The councillors said so Monday in an 8-1 vote that may well have been unanimous but for Craig Kelley’s continued dismay over a possibly outsized priority being put on bicycle safety and rules enforcement. Recent council candidates James Williamson said during the night’s public comment period that the helmet dispensers should dispense a brochure with the bicycling rules of Cambridge.

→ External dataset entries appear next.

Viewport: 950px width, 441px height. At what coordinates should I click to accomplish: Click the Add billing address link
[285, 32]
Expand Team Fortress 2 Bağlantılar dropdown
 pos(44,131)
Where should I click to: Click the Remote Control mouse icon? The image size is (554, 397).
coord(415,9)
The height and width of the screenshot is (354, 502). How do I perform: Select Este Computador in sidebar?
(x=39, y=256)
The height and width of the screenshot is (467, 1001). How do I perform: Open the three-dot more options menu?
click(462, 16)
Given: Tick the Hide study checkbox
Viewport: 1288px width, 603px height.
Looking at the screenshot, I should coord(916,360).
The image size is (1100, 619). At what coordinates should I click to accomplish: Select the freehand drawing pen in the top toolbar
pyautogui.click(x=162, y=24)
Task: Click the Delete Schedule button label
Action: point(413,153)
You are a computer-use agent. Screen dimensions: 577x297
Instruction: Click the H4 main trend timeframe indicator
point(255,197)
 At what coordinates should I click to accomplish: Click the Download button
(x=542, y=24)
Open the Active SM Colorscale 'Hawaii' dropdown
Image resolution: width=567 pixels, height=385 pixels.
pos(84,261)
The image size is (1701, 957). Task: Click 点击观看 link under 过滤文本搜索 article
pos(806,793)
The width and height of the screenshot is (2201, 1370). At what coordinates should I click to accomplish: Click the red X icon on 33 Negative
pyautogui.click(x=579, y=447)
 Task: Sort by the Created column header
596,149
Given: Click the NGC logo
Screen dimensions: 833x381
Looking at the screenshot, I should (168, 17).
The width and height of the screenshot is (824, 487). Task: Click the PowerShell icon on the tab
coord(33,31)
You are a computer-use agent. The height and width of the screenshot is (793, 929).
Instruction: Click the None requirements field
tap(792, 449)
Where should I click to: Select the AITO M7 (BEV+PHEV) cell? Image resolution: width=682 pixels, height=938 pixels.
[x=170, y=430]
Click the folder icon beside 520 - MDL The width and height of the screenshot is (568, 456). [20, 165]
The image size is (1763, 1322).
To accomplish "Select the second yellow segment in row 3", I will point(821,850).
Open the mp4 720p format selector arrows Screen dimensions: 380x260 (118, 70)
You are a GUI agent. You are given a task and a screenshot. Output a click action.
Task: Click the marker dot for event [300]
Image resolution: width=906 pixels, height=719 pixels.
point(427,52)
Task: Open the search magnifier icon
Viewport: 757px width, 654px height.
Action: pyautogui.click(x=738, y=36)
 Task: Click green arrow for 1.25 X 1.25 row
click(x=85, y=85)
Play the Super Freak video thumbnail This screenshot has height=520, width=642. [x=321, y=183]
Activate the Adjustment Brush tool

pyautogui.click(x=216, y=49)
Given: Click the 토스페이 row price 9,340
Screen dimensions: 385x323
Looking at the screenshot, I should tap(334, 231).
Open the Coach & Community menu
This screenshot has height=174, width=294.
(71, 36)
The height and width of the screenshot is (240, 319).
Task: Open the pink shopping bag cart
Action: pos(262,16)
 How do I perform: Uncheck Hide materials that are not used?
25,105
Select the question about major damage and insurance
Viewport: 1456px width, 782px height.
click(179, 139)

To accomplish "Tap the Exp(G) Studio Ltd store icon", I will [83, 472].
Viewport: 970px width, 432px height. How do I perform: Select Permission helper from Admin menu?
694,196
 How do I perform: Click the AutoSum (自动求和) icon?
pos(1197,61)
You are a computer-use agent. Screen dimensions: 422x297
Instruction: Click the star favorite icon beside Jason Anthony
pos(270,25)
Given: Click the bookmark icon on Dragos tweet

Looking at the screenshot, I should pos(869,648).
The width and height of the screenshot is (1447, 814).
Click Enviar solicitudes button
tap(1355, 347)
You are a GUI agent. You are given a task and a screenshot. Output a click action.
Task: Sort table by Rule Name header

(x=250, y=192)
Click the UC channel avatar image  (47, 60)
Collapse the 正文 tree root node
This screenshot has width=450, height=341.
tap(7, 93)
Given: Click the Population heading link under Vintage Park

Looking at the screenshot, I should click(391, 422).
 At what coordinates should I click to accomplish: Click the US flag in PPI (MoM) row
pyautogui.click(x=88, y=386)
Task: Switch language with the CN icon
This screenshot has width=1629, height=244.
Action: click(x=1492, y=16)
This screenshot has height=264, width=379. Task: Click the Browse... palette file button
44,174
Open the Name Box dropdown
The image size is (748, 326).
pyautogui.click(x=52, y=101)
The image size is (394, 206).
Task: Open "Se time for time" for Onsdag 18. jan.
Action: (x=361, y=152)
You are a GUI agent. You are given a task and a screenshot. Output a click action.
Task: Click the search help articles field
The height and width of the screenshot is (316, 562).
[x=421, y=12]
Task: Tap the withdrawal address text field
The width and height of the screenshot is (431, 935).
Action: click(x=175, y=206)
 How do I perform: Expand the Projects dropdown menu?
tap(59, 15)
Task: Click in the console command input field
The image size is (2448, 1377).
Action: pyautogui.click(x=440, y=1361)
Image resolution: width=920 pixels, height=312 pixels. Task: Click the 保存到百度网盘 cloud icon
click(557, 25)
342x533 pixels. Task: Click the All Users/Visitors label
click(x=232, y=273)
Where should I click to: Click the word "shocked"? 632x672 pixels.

Councillor Minka vanBeuzekom offered a version of his idea (that the city “prepare a brochure on the rules of the road for dispensing with the helmets”) as an amendment to Henrietta Davis’ order seeking installation of the machines.

“I continue to be just amazed at how focused we are that someone renting a bicycle needs to study [the rules],” Kelley said. “I rented a car from Enterprise in Central Square the other day and they just looked at my license and sent me on my merry way … we’re not making anyone who rents a car acknowledge that they know it’s dangerous to text and drive. I get hit by cars probably once every two months, and I’m really getting tired of everyone looking at the rental program as a menace.”

The program, called Hubway (with naming rights going to New Balance, the Boston maker of athletic gear), debuted in Boston in July with 60 stations and 600 bikes. It was expected to make it to Cambridge in the fall, but the rollout there and in Somerville, which is expected to get eight rental stations, was delayed to spring. The system offers memberships for $85 a year, $12 for three days and $5 for a day; members get unlimited half-hour rides, with higher fees for longer trips.

The solar-powered dispensers have been described as costing $8 per helmet, with a partial refund if a helmet is returned.

Bicycle renters have to sign a form saying they understand the rules of the road. The council’s vote means those rules should be also available in brochure form, even if they’re not dispensed with helmets, so riders can brush up before pedaling away.

Tops in reported crashes

Bicycle safety and legal riding have been topics for months, thanks in part to Williamson’s campaigning and the city’s preparations for the coming of Hubway. Early in January VanBeuzekom noted Cambridge’s rankings among the state’s top 200 crash locations in an August report by the Massachusetts Department of Transportation. The report is limited — it tracks only reported, geocoded crashes between 2002-09 — but puts Cambridge in the top 10 multiple times for pedestrian and bicycle incidents.

The dramatic number of bicycle crashes is likely a natural result of what’s been called a 150 percent surge in bicycle use since 2002, to the extent that Cambridge was named the seventh-best bike city in the country by the League of American Bicyclists last year. By league figures, bicycle commuters make up 8.5 percent of the overall population.

Cambridge contributes two of the state’s top 10 pedestrian crash clusters (No. 3, with 94 crashes, is Massachusetts Avenue in Central Square; No. 6 is Elm Street from Davis Square nearly to Porter Square, and as such shares its 38 crashes with Somerville) and essentially is the list of top 10 bicycle crash clusters: It takes every slot but Nos. 7 and 8.

The No. 1 spot, shared with Somerville, is where Kirkland and Cambridge streets meet Beacon and Hampshire streets; the No. 2 spot is on Massachusetts Avenue in Central Square; the No. 3 spot is again with Somerville, at Massachusetts Avenue around Porter Square; the No. 4 spot is down Massachusetts Avenue toward MIT; the No. 5 spot is southeast of Harvard Square starting from where Massachusetts Avenue meets Mount Auburn Street; No. 6 extends from Norris Street along Massachusetts Avenue and across Route 16 into Arlington; No. 9 is on Massachusetts Avenue where it meets Memorial Drive; and No. 10 is on Broadway above Central Square. The number of crashes ranges from 106 crashes reported at the top spot to 22 at the No. 10 spot.